Debate sobre a cultura do cancelamento na sociedade contemporânea

Enviada em 13/10/2020

O filósofo Michael Foucault em sua teoria da microfísica do poder, diz que, não somente as relações autoritárias exercem poder, como também os discursos presentes em pequenos grupos sociais, bem como, a cultura do cancelamento, que é uma espécie de justiça social, na qual uma pessoa é excluída de uma posição de influência.

A primeira vista, a cultura do cancelamento parece algo bom, porque tem o intuito de fazer a pessoa cancelada repensar sobre suas atitudes erradas e não voltar a cometê-las e também, para servir de exemplo para os outros, contudo, na prática não funciona dessa maneira, a internet se tornou uma grande justiceira e o cancelamento apenas funciona como uma forma de punição para quem fez algo errado e que não é tolerado por um grupo.

Logo, o cancelamento torna-se algo perigoso, pois permite que a sociedade desempenhe o papel de juiz, de maneira que vivam em um constante vigiar e punir. O ato de cancelar alguém , pode gerar uma série de consequências negativas, por exemplo a influenciadora Gabriela Pugliesi, que após ser cancelada, perdeu diversos contratos e patrocinadores. No livro Além do bem e do mal, escrito por Nietzsche, ele diz que, aquele que luta com monstro deve acautelar-se para não tornar-se também um monstro, ou seja, as pessoas que cancelam, podem estar tão erradas quanto as pessoas que foram canceladas.

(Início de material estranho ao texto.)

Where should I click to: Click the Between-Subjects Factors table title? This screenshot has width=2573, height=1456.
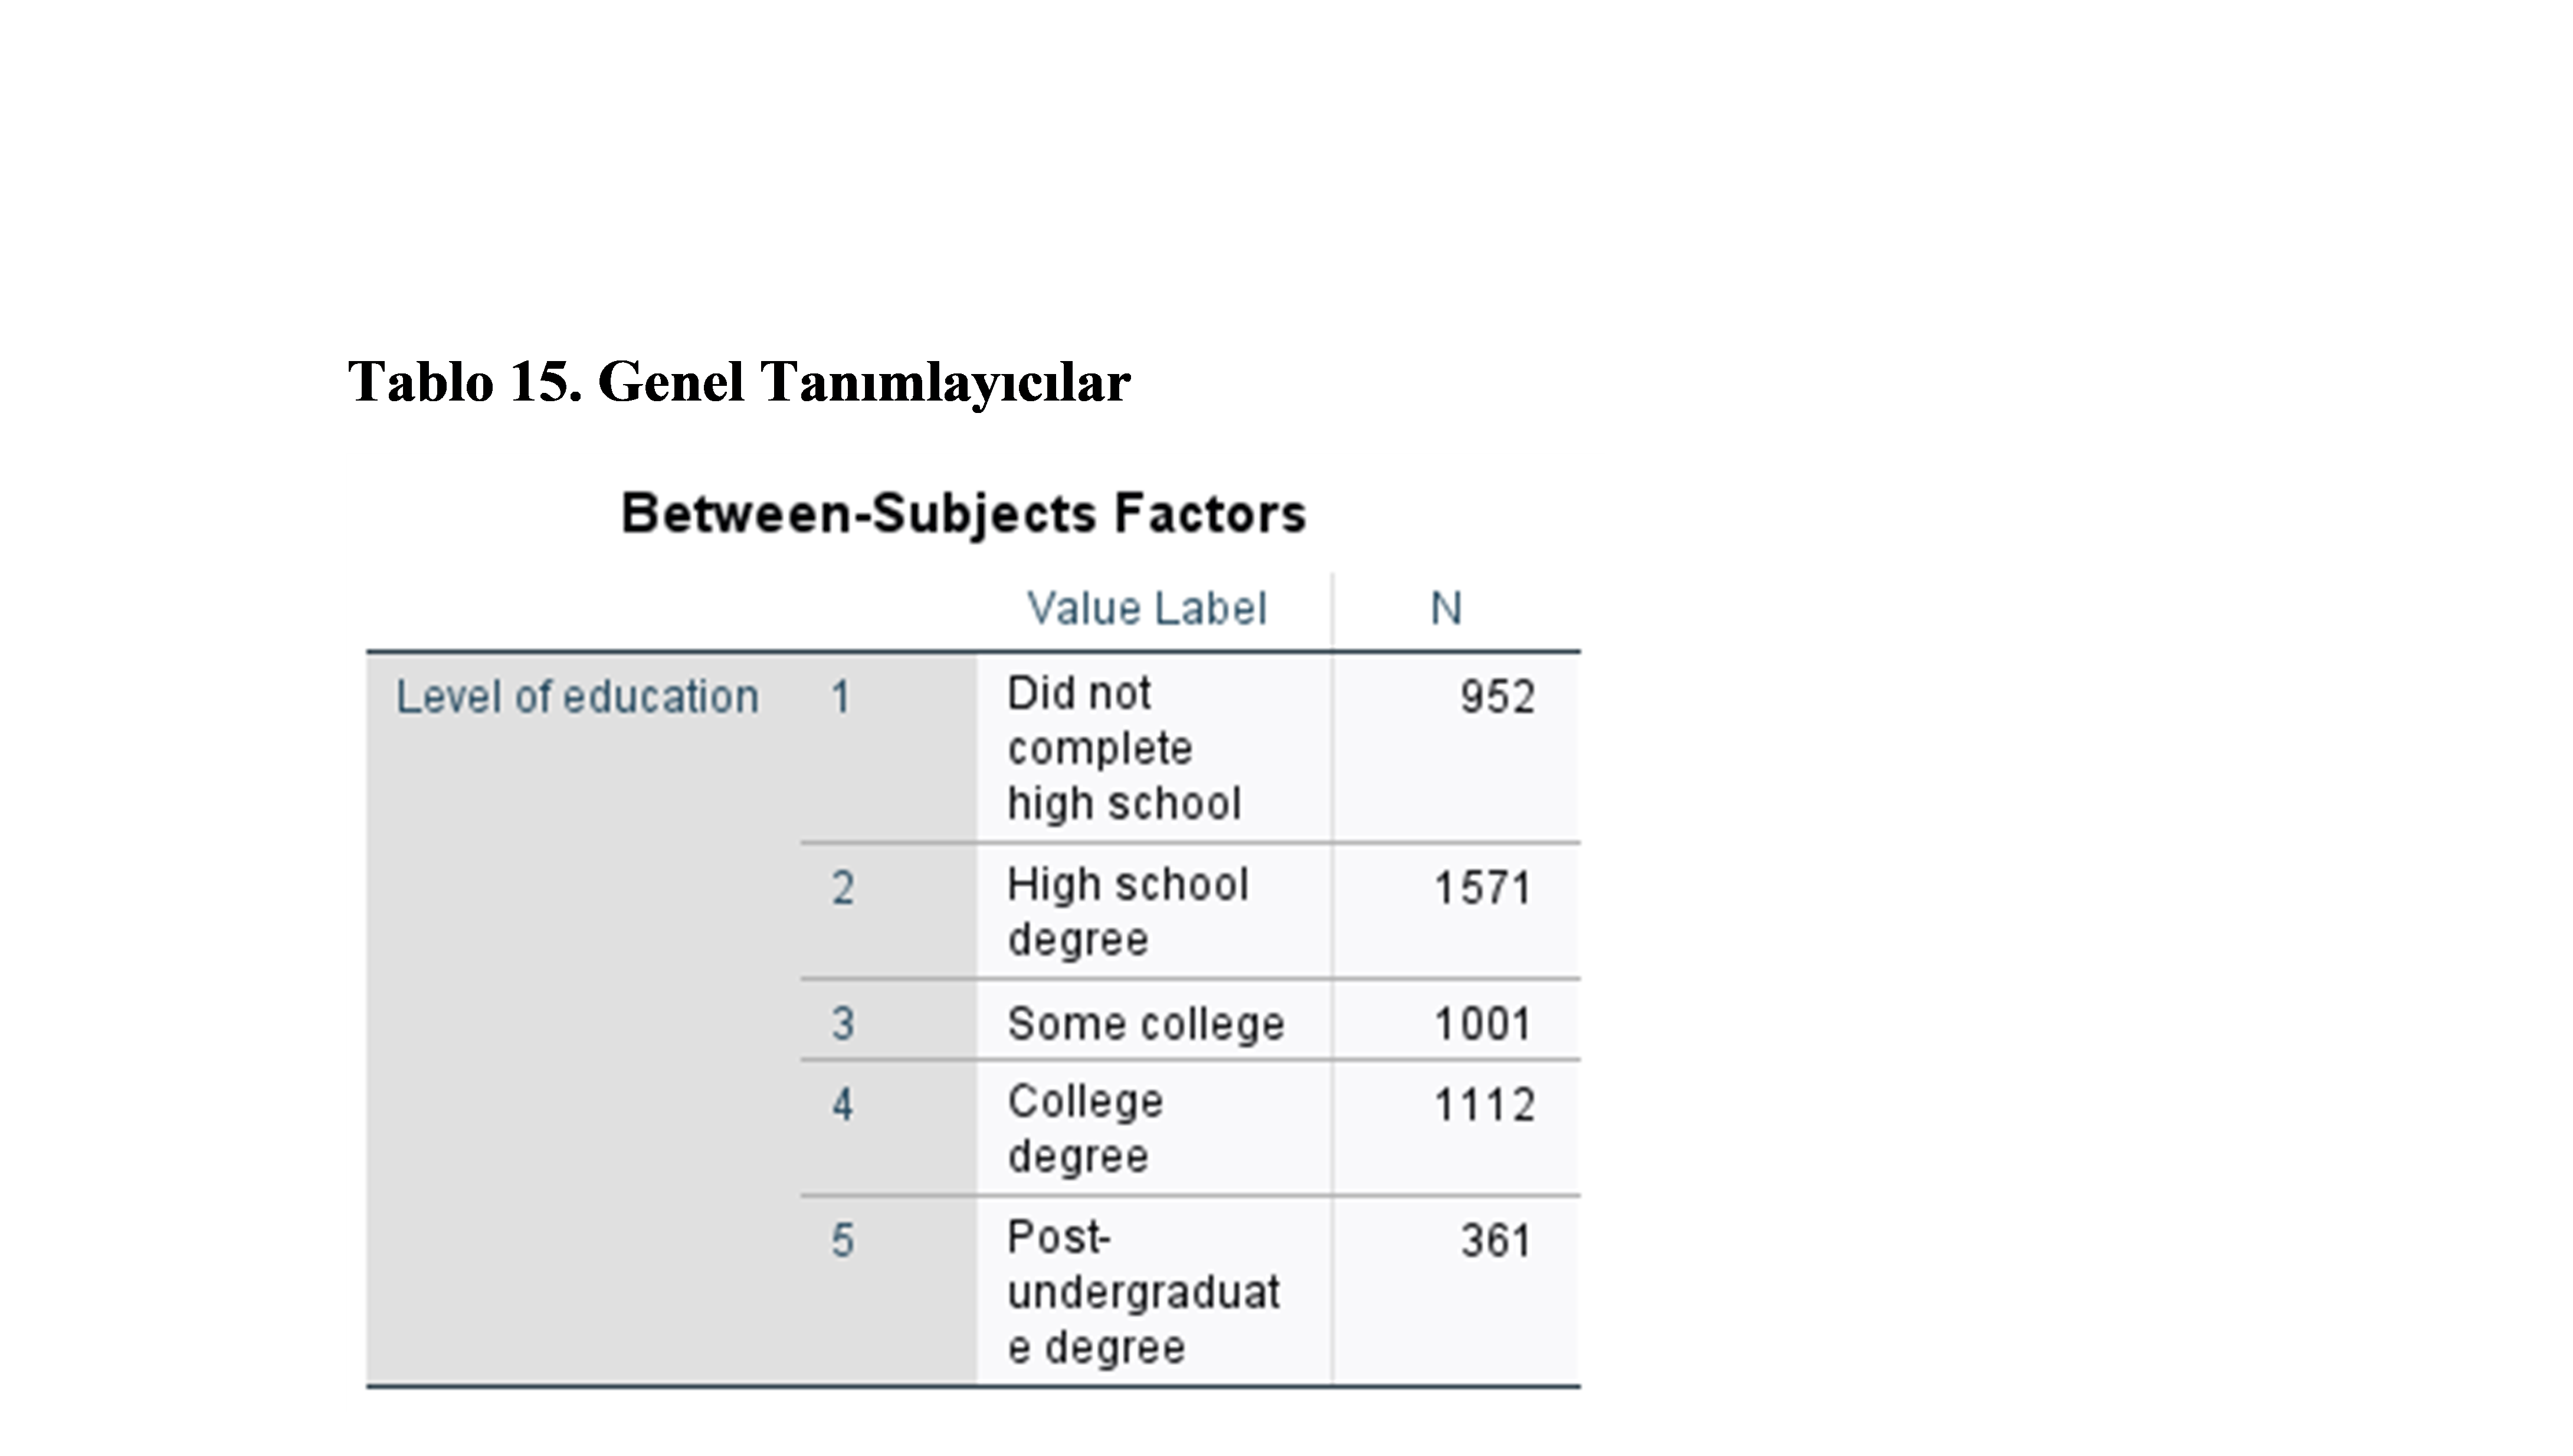coord(964,514)
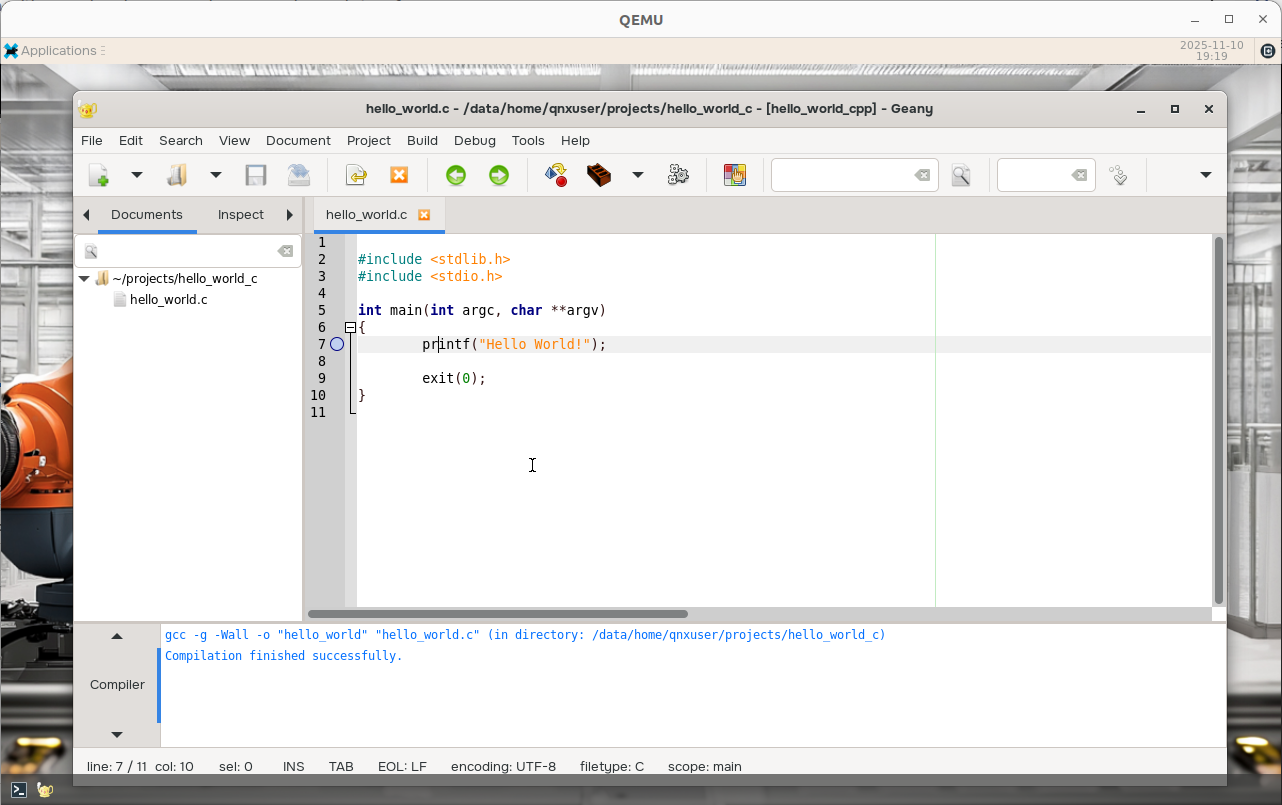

Portanto, o Estado deve intervir em situações de homofobia, racismo e preconceitos, julgando as pessoas que cometessem tais atos na internet e não os internautas. Além disso, o aprimoramento da educação para que desde cedo, as crianças aprendam sobre empatia e respeito, de modo que, se caso não gostem de um perfil nas redes sociais, apenas deixem de segui-lo e não expô-lo ao ridículo ou propaguem ódio, só assim, pode-se diminuir ou evitar os casos de cancelamento.